Abstract

The First World War was seminal to the development of military aeronautics and aircraft/aerospace manufacturing in California. While flight innovators Glenn L. Martin and Glenn H. Curtiss made key prewar contributions to military aviation within the state, it was America's entry into the war that was the primary catalyst to the establishment of military air facilities as well as a constellation of small, federally contracted airplane factories within California. Using Sacramento's aviation training school at Mather Field and the airplane factory at North Sacramento's Liberty Iron Works as case studies, this article details the ways that World War I was an early catalyst to the statewide embrace of the seemingly limitless potential of aviation, what many then referred to as “air-mindedness.” An intimate look at both Liberty Iron Works and Mather Field reveals how World War I made Sacramento a martial city, strongly committed to a century of pursuing, and playing host to, military aeronautics and aircraft/aerospace production, as manifested by today's Mather Airport (until 1993, Mather Air Force Base) and aerospace giant Aerojet-General, an early innovator of jet-assisted take-off (JATO) and the indirect progeny of Liberty Iron Works.
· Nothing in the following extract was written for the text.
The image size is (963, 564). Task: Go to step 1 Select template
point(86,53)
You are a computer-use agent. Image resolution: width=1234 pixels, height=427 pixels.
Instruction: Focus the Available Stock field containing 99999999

Several factors related to the advent of World War I—most notably, the promise of economic growth, the allure and mystery of flight, and the local prestige that comes with contributing to national defense—inculcated Sacramentans (and Californians) with an adoration for the military, a sense of regional independence, a reverence for the economic promise of the aircraft and aerospace industry, and an aviation-centered mentality that would endure into the twenty-first century.